Data for review:
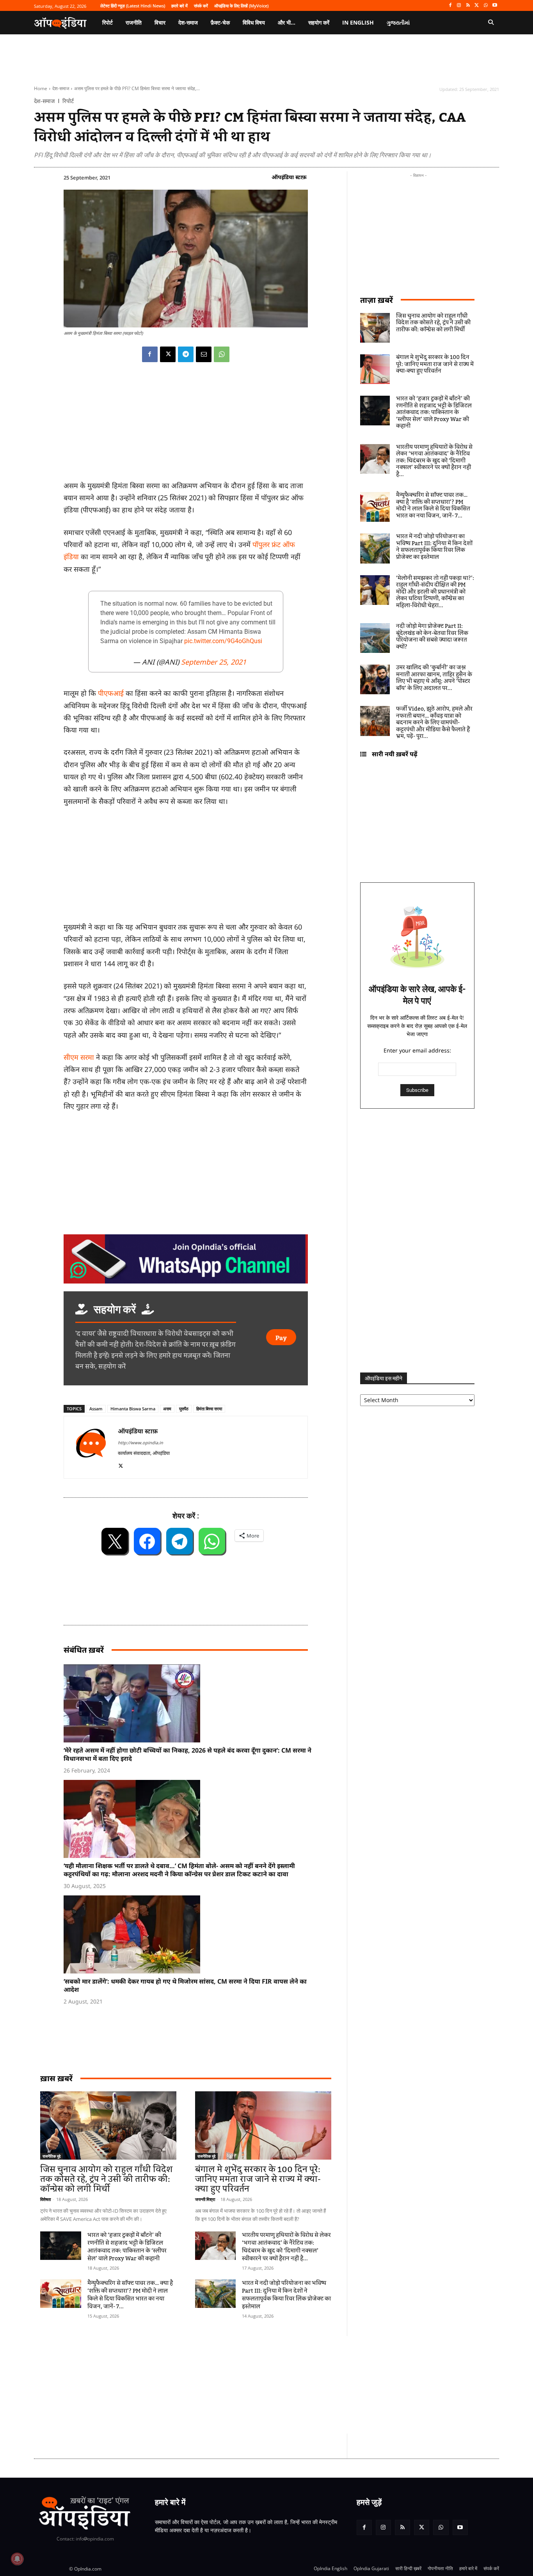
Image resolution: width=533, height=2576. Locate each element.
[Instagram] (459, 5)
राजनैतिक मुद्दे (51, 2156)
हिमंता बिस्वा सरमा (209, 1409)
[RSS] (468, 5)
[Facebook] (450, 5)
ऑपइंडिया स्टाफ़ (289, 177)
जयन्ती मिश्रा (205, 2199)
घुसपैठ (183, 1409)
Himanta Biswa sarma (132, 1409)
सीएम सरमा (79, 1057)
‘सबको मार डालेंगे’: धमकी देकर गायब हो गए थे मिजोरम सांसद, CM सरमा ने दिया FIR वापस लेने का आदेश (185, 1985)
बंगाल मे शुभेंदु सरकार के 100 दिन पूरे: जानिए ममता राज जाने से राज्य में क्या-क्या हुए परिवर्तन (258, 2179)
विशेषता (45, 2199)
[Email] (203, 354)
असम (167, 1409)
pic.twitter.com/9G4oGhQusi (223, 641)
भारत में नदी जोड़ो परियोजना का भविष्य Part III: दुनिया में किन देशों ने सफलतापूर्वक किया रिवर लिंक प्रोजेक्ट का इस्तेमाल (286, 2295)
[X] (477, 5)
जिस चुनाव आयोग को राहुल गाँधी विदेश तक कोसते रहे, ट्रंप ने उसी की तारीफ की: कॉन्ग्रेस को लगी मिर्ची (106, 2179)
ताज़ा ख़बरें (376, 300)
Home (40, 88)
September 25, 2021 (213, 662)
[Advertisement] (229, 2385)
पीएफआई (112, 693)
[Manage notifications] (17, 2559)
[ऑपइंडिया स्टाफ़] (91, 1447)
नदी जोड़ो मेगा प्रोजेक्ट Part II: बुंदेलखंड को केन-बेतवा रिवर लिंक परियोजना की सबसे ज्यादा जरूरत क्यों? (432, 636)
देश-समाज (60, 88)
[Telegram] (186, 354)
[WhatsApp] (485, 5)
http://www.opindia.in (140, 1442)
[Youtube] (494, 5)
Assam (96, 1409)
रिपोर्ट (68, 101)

==

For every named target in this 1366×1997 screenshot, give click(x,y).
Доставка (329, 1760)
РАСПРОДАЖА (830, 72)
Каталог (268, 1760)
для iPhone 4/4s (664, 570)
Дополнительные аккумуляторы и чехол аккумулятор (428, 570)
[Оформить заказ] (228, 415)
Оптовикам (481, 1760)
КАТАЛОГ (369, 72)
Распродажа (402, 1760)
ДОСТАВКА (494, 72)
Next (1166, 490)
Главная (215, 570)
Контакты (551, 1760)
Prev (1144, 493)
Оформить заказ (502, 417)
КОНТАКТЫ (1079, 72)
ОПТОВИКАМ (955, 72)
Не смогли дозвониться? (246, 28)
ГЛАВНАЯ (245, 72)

* * *

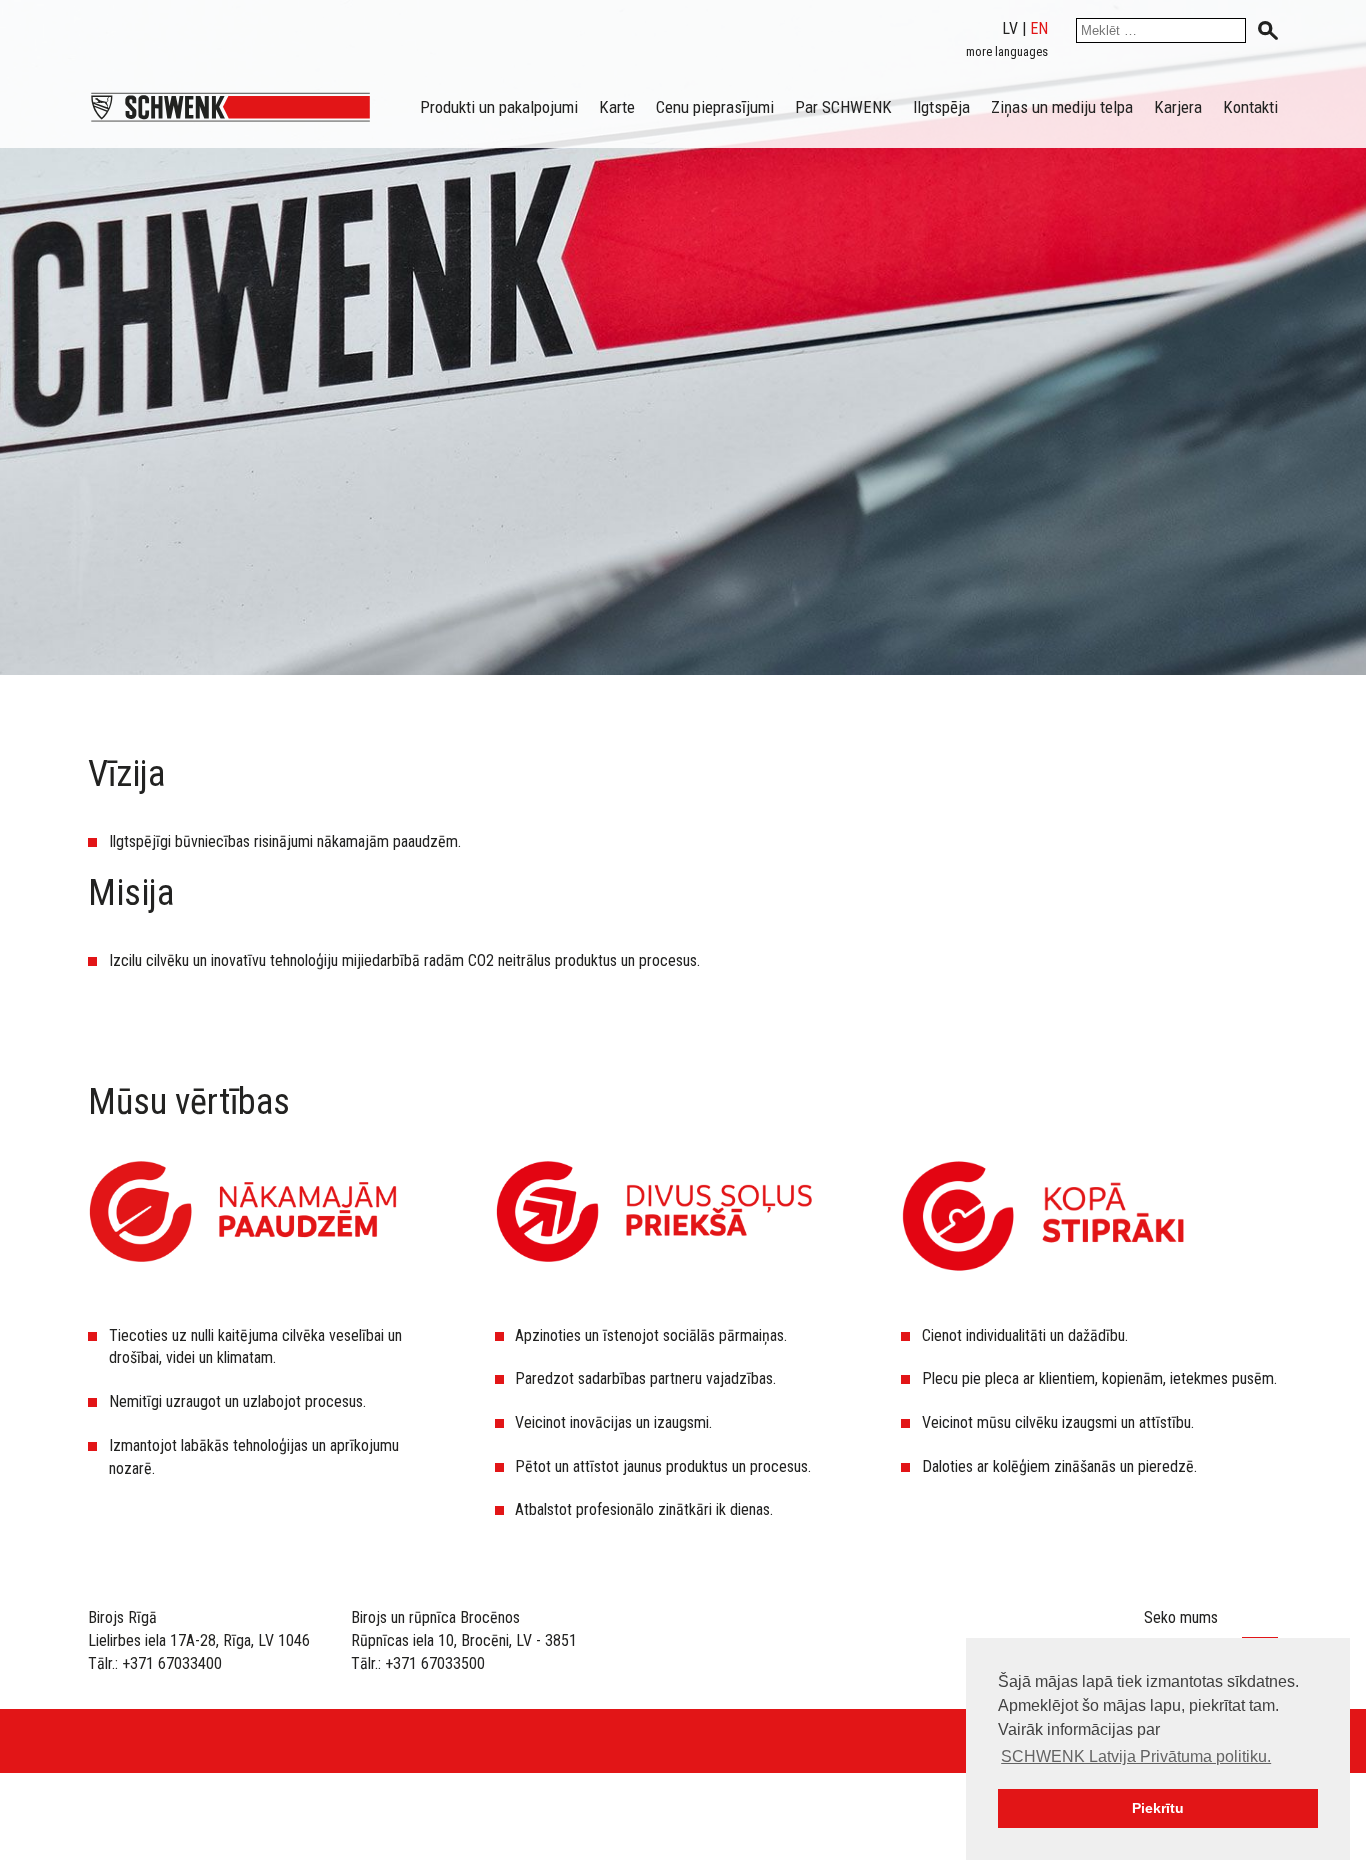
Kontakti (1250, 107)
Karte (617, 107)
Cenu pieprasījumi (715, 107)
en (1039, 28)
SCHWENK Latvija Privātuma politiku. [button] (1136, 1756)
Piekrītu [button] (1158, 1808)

Exercise details: In the listing above, find the line with "Image resolution: width=533, height=2576." and the line with "सीएम सरमा (79, 1057)", then reproduce both and every line between them exactly.

Solution to the exercise:
Image resolution: width=533, height=2576. Locate each element.
[Instagram] (459, 5)
राजनैतिक मुद्दे (51, 2156)
हिमंता बिस्वा सरमा (209, 1409)
[RSS] (468, 5)
[Facebook] (450, 5)
ऑपइंडिया स्टाफ़ (289, 177)
जयन्ती मिश्रा (205, 2199)
घुसपैठ (183, 1409)
Himanta Biswa sarma (132, 1409)
सीएम सरमा (79, 1057)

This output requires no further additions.